SR-IOV Device Plugin PF Flag on Kubernetes
Configure SR-IOV device plugin PF flag in Kubernetes. Expose physical functions as allocatable resources for exclusive RDMA access.
💡 Quick Answer: The SR-IOV Network Device Plugin can flag Physical Functions (PFs) as allocatable resources alongside or instead of VFs. Set
"isRdma": trueon the PF resource pool to expose the PF’s RDMA device directly, or use the"pfNames"selector to target specific PFs. This is critical for single-tenant GPU clusters where pods need the full PF bandwidth for GPUDirect RDMA without VF overhead.
The Problem
By default, the SR-IOV device plugin only exposes Virtual Functions (VFs) as Kubernetes resources.

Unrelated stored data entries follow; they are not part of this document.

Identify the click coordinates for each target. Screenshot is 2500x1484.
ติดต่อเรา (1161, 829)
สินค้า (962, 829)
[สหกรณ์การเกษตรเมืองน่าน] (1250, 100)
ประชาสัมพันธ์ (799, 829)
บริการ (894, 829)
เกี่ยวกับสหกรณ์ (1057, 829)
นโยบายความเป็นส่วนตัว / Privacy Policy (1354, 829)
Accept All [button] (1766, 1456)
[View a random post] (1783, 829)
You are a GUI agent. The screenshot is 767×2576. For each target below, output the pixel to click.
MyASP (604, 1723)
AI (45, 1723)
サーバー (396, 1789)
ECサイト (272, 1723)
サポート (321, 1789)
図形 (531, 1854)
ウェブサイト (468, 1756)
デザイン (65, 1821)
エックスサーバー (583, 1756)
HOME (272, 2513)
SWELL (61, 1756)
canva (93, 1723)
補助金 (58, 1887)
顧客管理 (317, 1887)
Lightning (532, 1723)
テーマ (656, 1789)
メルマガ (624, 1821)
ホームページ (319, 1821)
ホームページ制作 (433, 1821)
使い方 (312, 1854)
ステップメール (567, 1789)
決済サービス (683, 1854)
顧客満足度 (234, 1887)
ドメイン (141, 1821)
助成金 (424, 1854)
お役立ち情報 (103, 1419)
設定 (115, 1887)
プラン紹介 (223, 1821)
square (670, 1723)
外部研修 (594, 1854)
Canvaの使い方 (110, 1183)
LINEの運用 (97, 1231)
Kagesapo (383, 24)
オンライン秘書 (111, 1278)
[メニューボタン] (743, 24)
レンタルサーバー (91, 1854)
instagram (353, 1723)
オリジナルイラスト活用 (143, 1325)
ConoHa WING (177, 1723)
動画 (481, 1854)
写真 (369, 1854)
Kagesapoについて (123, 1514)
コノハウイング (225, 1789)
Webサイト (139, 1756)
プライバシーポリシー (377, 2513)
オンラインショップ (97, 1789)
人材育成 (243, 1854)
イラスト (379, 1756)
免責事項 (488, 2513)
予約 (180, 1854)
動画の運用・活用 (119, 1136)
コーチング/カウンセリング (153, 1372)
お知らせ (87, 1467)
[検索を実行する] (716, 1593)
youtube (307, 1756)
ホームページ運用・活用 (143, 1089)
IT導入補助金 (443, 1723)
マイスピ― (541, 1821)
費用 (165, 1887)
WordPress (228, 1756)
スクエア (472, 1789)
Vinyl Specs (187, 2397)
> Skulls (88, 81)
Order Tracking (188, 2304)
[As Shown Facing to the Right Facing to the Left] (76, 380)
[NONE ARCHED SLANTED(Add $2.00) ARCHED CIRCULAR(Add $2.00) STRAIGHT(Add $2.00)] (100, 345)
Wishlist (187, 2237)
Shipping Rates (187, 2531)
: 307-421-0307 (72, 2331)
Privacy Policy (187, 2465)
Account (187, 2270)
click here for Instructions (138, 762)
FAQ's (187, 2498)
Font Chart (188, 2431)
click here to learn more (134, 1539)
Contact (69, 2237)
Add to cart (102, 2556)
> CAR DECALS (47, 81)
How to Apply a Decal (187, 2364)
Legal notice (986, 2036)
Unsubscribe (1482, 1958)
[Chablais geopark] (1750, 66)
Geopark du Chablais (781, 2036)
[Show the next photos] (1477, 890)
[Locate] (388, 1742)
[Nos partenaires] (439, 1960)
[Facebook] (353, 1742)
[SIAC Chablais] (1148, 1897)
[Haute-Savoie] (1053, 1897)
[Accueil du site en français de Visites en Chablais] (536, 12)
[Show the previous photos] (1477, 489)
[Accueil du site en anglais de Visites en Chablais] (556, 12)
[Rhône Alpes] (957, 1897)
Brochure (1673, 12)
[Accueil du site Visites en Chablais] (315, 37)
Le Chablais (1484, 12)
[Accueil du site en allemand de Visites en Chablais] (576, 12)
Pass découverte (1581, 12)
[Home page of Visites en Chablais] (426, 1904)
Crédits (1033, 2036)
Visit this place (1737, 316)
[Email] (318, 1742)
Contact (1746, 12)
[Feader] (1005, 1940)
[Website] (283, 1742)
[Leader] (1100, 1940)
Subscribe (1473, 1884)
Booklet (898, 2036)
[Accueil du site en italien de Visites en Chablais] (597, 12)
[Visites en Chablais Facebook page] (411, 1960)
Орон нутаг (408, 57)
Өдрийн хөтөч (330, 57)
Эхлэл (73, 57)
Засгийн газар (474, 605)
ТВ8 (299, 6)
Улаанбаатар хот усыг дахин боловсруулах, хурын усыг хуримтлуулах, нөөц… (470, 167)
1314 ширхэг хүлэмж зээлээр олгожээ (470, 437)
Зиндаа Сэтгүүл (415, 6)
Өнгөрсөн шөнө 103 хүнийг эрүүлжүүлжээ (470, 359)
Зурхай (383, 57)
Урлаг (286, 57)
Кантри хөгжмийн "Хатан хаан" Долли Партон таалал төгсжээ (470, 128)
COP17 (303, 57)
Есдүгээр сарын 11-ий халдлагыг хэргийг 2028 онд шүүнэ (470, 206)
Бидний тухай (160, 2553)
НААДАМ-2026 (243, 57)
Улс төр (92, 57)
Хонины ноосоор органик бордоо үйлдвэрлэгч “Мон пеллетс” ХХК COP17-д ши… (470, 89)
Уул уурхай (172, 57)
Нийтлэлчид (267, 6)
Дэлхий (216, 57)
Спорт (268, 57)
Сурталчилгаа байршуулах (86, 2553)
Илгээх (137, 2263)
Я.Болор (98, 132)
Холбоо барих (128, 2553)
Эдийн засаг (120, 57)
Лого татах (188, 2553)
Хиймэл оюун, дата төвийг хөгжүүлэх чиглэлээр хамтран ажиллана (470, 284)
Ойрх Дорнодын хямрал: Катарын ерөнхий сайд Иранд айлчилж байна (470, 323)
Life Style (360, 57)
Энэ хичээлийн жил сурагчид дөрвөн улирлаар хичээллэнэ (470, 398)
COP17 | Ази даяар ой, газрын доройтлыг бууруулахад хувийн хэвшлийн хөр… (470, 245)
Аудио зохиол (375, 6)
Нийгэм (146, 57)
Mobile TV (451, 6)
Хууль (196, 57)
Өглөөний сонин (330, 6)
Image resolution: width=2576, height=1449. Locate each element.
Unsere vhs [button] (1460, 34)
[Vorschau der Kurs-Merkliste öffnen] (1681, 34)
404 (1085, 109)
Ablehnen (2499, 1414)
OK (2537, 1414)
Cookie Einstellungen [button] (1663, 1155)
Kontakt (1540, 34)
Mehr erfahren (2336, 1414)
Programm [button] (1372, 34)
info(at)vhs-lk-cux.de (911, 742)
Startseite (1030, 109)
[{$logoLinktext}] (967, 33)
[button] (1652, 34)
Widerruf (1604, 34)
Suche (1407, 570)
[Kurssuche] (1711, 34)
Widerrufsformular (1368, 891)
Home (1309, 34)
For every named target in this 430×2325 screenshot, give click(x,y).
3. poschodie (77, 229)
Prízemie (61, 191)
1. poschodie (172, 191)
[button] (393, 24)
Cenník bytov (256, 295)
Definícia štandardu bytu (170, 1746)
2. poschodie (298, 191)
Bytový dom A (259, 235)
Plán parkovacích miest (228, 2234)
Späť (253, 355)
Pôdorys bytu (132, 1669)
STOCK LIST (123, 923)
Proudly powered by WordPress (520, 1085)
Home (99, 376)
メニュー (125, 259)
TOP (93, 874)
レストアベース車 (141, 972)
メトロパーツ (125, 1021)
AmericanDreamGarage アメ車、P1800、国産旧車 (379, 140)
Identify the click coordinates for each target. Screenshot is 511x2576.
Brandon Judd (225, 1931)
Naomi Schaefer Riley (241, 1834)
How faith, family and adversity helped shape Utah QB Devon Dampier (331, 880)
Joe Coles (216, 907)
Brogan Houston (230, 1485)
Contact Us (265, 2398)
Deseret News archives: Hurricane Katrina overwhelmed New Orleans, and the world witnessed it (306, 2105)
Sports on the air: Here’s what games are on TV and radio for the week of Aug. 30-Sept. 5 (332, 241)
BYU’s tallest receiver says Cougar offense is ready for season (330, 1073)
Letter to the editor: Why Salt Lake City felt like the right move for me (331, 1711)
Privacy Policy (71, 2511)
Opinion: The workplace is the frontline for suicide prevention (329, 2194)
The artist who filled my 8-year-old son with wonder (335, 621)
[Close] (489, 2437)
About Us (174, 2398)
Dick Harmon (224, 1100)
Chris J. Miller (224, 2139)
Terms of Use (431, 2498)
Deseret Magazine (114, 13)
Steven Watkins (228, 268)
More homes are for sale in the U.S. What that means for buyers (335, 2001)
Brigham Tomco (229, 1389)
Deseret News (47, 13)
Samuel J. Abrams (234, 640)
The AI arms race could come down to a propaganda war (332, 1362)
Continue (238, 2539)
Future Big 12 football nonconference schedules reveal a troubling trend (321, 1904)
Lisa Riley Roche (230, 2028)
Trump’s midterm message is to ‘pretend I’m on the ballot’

But some workloads need direct Physical Function access:
- GPUDirect RDMA at full line rate — VFs add overhead and limit MTU/features
- DPDK applications that need PF-level control
- Single-tenant GPU nodes where VF splitting is unnecessary
- RDMA verbs on the PF — some NICs don’t support RDMA on VFs without extra config
- Monitoring and diagnostics — PF exposes full hardware counters
- NFSoRDMA or storage-path networking — PF provides maximum throughput
The Solution
Device Plugin ConfigMap — Flagging PFs
apiVersion: v1
kind: ConfigMap
metadata:
name: sriovdp-config
namespace: kube-system
data:
config.json: |
{
"resourceList": [
{
"resourceName": "mlnx_rdma_pf",
"resourcePrefix": "nvidia.com",
"selectors": {
"vendors": ["15b3"],
"devices": ["101b"],
"pfNames": ["ens8f0", "ens8f1"],
"isRdma": true,
"needVhostNet": false
}
},
{
"resourceName": "mlnx_rdma_vf",
"resourcePrefix": "nvidia.com",
"selectors": {
"vendors": ["15b3"],
"devices": ["101e"],
"drivers": ["mlx5_core"],
"isRdma": true
}
}
]
}Key: the "pfNames" selector combined with the PF’s PCI device ID (e.g., 101b for ConnectX-6) tells the device plugin to register the PF itself as an allocatable resource — not its VFs.
How PF Flagging Works
graph TD
subgraph NIC: ConnectX-6
PF0[PF0: ens8f0<br/>PCI 101b<br/>200Gb/s full BW]
VF0[VF0: ens8f0v0]
VF1[VF1: ens8f0v1]
VF2[VF2: ens8f0v2]
PF0 --> VF0
PF0 --> VF1
PF0 --> VF2
end
subgraph Device Plugin
DP[SR-IOV Device Plugin]
DP --> |pfNames selector<br/>flags PF| RES_PF[nvidia.com/mlnx_rdma_pf: 1]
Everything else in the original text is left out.